There's a full moon outside.  I went home, excited to open the new USB that Ja just mailed from Davao, thinking I'd finally find the missing journals that I thought would make my life complete.  But just as I suspected, Ja got it wrong again. I was looking for the 2015 and 2016 journals which have been missing in my collection of files which started back in 2008. So, I asked him to do the impossible thing of having my old USB cleaned by a technician.  It did not take very long for him to do that.  He soon texted me saying all my files, including my journals, were safe inside. I discovered, though, that all that the flash disk drive contained were useless files.  The drive only contained all my attempted projects for Adobe Premiere that would no longer open because their photos have been moved somewhere else. Suddenly, I  felt very tired. I opened my old photo files and found that even the photos can make a journal. This picture, for instance, says it was taken on March 7, 2016, a Monday; when I was alternating every two or three days going home to B'la to find out how Ma and Pa were doing.  It was the height of the drought but I couldn't sit down long enough to write.  I wanted to connect the drought happening in this part of the world with the melting of the glaciers somewhere in the Himalayas. That drought took rather long and I saw grass and vegetation begin to wilt.  But life, for me, was also speeding very fast.  The drought ended while I was inside the buses, or aboard a SkyLab on my way  to Bansalan and back.  The days moved even faster than a click of a camera shutter, a blink of an eyelid.  I mastered all kinds of public transport about this time. I also went to all kinds of strange places, saw all kinds of sadness and horror,  met lots of beautiful people, among them was the driver named Benny, who told me never to leave my Pa, no matter what. Did I follow what he said? I felt I did, though, I also felt I did not, and would sometimes feel bad about it.  But most of the time, I feel that I was right. 
I met lots of people who were kind and eager to help at times I least expected help. [I have to stop now because I'm having a sore throat that threatens to be a full-blown flu. I feel I need to rest. I think I'm sick.]

Thursday, June 22, 2017

Things that fascinate me

NOTES FROM MY JOURNAL
September 13, 2012 

What did photographer Nick Onken say in his book “photo trekking?” 

Choose the subjects that interest you. 

Don’t only photograph subjects just because you are paid to do it  but explore also those that naturally fascinate you and attract you for some reasons.

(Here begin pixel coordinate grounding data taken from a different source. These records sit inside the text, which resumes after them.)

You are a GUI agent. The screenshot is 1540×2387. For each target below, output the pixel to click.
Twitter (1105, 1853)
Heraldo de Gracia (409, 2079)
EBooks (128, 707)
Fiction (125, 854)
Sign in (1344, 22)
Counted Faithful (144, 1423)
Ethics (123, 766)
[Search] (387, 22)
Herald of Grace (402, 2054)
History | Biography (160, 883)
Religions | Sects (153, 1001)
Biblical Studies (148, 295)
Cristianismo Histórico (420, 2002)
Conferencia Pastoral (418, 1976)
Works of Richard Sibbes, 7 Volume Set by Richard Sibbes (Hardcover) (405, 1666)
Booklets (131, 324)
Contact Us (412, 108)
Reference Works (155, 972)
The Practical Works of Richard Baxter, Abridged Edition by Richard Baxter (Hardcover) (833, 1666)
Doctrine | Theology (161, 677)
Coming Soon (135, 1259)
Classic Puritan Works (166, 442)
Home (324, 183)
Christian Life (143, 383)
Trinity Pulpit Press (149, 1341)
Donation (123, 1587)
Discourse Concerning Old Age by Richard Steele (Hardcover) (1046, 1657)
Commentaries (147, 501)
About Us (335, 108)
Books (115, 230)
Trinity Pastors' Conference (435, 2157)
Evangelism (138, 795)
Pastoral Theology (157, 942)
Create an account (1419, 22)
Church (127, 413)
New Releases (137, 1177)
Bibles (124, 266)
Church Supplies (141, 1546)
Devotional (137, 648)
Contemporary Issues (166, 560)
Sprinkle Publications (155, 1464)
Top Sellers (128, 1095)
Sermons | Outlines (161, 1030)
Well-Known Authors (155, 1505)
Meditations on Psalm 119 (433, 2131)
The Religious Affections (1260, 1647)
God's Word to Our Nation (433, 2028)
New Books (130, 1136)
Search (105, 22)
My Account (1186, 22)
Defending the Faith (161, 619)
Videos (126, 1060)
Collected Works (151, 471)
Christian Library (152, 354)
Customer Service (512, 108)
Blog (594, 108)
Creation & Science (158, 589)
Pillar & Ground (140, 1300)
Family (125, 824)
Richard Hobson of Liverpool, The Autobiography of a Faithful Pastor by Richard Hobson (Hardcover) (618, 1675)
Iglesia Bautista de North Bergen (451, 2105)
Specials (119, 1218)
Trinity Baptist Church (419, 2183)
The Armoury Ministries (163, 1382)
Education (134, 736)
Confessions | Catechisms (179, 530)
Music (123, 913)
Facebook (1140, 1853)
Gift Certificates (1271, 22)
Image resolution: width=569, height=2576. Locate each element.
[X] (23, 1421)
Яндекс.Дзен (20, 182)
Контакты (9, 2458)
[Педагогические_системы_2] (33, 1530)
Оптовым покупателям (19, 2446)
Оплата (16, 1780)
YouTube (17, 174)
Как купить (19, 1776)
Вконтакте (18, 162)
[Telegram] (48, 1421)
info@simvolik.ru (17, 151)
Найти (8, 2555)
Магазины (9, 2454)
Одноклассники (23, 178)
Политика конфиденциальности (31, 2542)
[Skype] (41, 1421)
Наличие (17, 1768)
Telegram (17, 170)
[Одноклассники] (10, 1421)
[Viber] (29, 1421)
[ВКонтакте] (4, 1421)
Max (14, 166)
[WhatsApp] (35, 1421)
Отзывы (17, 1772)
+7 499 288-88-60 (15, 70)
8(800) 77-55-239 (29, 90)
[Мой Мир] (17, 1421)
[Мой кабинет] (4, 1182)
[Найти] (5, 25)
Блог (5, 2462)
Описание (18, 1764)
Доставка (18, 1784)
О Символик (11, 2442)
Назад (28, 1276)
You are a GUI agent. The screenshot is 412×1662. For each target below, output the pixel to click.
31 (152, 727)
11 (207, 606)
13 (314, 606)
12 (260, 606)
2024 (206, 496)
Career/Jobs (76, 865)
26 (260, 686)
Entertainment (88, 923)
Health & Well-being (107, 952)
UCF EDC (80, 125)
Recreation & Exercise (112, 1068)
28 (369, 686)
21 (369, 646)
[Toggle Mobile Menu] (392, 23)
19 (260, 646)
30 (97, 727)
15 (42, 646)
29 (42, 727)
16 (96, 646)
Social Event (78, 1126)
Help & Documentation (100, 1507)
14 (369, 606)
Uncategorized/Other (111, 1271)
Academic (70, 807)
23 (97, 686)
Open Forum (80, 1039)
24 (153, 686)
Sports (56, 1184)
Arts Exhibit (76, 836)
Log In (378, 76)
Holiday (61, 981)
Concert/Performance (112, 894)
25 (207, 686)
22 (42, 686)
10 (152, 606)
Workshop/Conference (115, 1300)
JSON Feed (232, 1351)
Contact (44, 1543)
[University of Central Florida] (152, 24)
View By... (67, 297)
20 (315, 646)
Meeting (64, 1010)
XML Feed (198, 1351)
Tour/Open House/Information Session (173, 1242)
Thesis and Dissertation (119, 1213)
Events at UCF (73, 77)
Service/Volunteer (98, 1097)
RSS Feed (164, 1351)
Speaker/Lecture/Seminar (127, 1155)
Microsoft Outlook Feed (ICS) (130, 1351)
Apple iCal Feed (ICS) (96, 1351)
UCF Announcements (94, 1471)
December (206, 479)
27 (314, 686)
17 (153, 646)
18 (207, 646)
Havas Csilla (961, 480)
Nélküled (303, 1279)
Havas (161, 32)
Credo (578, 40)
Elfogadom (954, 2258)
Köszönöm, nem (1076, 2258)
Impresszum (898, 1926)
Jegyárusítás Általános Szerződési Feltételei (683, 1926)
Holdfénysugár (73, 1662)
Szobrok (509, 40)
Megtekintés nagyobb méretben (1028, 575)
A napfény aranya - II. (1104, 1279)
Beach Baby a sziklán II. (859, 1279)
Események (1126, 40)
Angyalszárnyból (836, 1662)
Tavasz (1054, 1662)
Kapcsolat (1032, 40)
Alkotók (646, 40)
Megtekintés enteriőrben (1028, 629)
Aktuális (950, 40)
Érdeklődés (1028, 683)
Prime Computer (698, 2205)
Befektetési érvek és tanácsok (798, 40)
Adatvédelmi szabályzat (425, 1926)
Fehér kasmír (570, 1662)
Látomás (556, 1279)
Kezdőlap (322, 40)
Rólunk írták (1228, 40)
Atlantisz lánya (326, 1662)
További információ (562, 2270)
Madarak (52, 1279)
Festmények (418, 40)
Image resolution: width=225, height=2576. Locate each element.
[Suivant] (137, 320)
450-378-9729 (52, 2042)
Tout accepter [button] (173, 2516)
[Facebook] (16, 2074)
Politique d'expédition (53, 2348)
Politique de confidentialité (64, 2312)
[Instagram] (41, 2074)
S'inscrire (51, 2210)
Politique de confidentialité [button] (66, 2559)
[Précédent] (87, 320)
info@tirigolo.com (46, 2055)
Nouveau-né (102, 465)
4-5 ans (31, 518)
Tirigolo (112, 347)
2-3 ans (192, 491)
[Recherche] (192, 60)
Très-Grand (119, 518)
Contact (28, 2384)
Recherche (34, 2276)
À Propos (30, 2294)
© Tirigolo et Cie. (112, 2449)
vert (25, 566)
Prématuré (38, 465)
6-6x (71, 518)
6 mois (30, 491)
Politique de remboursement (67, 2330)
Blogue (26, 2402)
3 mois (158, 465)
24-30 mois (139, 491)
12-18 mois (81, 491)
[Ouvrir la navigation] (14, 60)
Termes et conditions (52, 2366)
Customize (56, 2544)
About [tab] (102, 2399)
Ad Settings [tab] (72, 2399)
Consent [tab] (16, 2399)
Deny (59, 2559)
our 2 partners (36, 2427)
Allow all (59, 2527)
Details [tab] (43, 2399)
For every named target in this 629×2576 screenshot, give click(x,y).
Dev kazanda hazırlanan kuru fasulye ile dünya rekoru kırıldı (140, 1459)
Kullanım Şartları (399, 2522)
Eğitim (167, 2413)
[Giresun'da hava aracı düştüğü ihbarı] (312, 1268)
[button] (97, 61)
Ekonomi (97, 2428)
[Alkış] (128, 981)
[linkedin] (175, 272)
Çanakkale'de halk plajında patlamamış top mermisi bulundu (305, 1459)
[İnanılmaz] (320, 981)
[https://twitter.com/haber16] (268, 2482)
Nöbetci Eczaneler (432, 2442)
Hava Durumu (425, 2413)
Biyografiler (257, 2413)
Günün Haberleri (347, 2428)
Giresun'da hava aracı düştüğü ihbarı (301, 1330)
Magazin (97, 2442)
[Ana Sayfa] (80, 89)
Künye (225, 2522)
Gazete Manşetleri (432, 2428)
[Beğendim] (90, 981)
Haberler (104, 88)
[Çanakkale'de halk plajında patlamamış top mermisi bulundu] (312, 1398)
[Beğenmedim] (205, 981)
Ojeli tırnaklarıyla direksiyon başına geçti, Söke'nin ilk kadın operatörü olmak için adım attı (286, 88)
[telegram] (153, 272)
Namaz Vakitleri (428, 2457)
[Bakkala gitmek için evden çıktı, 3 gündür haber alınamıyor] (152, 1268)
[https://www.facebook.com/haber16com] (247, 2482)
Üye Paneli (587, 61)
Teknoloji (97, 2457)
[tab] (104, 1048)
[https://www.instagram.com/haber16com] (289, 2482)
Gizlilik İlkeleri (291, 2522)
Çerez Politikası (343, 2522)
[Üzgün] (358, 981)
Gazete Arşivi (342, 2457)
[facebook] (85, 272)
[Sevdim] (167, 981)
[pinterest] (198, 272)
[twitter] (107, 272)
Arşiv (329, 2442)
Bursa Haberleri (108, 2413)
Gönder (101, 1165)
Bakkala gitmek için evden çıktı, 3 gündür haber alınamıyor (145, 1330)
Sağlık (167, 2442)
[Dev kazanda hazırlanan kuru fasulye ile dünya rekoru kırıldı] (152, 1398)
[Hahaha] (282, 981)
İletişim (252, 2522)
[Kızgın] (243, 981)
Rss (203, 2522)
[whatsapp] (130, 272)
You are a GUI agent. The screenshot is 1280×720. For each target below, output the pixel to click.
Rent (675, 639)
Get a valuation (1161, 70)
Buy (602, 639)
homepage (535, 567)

This is how you develop your style, he wrote. 

Just a bit like writing, I think. But what are the things that really fascinate me? 

Alleyways. Skies (although I just found  how their colors change at different hours of day, as Ja used to point out to me). Mirrors. Doors. Windows. Labyrinth. Churches. Buildings. People. Roads. Shapes. Sillhouettes. Books. Shadows. Ceramics. Jugs and Jars.  Signs and writings on the walls. Cats.


Roads. Especially roads.


Rivers.

I discover this journal because I was looking for traces of Pa among the things I wrote before.